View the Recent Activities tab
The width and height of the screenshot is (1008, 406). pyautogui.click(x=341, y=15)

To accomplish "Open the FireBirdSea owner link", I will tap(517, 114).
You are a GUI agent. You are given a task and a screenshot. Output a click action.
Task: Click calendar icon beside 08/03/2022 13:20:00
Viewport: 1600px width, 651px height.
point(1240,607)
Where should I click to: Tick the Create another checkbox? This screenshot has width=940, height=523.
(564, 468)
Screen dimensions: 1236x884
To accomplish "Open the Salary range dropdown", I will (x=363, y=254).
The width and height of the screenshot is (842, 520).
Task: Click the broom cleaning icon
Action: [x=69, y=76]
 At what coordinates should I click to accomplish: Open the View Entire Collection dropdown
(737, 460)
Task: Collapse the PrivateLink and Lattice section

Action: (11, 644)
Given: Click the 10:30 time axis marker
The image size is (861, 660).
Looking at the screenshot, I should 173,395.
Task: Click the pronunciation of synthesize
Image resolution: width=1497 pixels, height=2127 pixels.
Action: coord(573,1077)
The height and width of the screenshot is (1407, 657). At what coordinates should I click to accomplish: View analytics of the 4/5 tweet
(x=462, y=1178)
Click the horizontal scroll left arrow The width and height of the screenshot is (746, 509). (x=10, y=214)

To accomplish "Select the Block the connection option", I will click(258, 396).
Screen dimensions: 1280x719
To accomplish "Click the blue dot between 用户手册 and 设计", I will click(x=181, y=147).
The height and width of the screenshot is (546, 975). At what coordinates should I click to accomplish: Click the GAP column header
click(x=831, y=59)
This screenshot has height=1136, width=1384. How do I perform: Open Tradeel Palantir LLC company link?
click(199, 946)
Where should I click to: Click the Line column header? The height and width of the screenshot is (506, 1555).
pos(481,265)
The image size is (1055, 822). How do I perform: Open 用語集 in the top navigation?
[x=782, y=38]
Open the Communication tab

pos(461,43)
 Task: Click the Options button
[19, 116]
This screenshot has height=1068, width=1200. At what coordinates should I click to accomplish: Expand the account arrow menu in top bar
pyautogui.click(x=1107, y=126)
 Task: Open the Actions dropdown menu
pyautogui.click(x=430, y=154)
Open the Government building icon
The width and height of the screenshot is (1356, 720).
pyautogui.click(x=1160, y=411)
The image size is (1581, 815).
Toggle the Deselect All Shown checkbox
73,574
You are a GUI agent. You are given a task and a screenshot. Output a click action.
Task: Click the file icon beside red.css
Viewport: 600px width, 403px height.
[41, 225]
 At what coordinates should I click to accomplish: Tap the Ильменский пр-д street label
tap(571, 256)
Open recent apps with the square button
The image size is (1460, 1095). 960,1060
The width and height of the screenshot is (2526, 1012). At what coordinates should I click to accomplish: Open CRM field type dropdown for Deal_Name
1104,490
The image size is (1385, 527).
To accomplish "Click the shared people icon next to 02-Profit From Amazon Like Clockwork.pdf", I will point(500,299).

::::::::

## Exercise description
Give back the opening line of the records above and every line after it, up to and including the one with "Screen dimensions: 1236x884", unchanged.

## Solution to this problem
View the Recent Activities tab
The width and height of the screenshot is (1008, 406). pyautogui.click(x=341, y=15)

To accomplish "Open the FireBirdSea owner link", I will tap(517, 114).
You are a GUI agent. You are given a task and a screenshot. Output a click action.
Task: Click calendar icon beside 08/03/2022 13:20:00
Viewport: 1600px width, 651px height.
point(1240,607)
Where should I click to: Tick the Create another checkbox? This screenshot has width=940, height=523.
(564, 468)
Screen dimensions: 1236x884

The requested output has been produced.